Celebration
{On celebrating a birthday in the wake of loss}
I've been thinking about the things we say like "Happy Birthday" and "I'm sorry for your loss" and "How are you?"-- all of which are convenient conventions that stall out conversation and deaden the heart. What if being happy on my birthday isn't what I'm going for? And what are we really trying to say when posting on FB for someone's special day? Why not take the time to say something more meaningful and personal? Sure, it takes a minute and you might have to face those pesky feelings of inadequacy or fear of doing it wrong-- but imagine the impact. Here's the picture that just came to me. A hundred friends on FB wish someone they care about a simple Happy Birthday vs. the same hundred send that person five words that describe what they love about them. One feels bland, flat, and though there are tendrils on connection, little has been communicated. The other feels like a blossoming flower, a discovery, a mystery of bridges built and highways of love flowing without restraint.

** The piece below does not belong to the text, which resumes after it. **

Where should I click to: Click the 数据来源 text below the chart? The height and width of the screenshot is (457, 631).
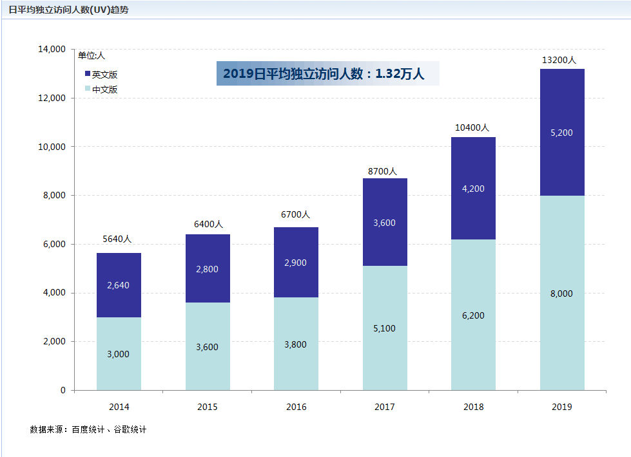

I do not know how I will feel on Thursday when I awake to my first birthday without Hunter, but I'm crying now, so I guess that's a clue. I don't want to feel happy on this day. I want to feel what I feel, whatever that is. And being connected to all of you helps me traverse these difficult milestones. What I crave is brave and honest engagement. I don't need perfect, I need real. I need your presence, not your silence. I need you to step through the veil of "I don't matter" and realize that you matter a lot. If you are reading this, your light is part of what has guided me during these dark times. Each light matters. Each light that dims itself or hovers in the outfield is felt, the absence is a tangible ache and feels like a hole in the fabric of love that has been wrapped around me so tenderly these months.
What if, each time you have the opportunity to acknowledge a friend's birthday you gift them with five words (or more) that describe why you are grateful they were born and live the way they do. Or you share a favorite memory. It's satisfying, I promise.

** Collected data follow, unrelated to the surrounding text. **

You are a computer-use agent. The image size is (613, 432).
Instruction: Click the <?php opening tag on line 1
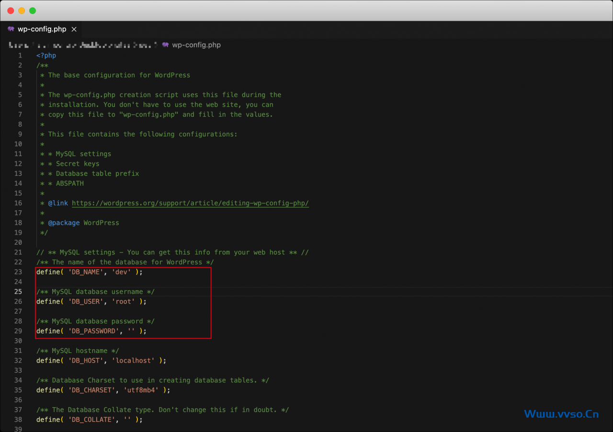[x=46, y=56]
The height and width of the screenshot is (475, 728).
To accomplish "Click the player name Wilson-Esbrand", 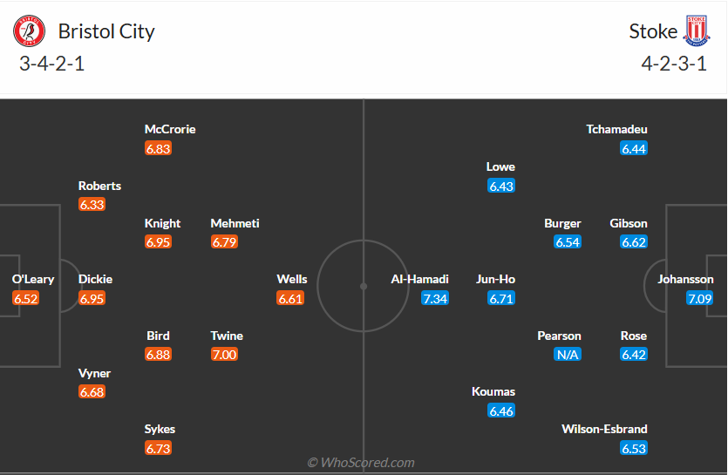I will (605, 429).
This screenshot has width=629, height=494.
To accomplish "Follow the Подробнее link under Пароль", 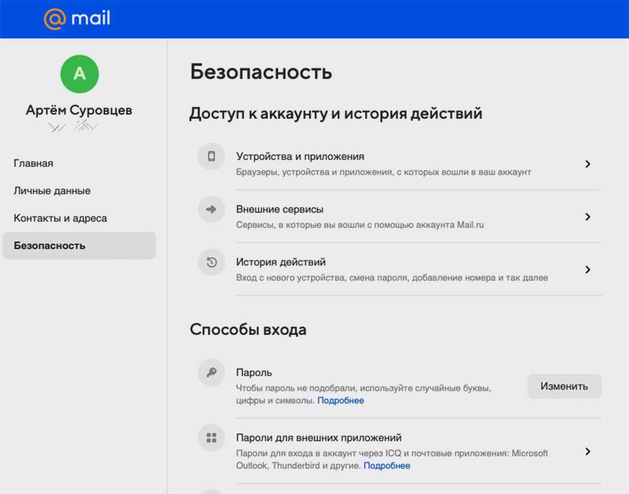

One last thing. Consider this is the last thing you'll ever get to say to your friend or loved one-- How would that change what you say? I know that when I consider this, I feel more courageous and willing to be vulnerable. And if I've learned anything from my months of sharing the rawness of my heart here, it's that when I'm most open you, my beloved friends, also open up and allow yourself to be touched. And that point of contact is what will change the world, that is love in action, that is the heart working through the ache of being human IN community rather than in isolation.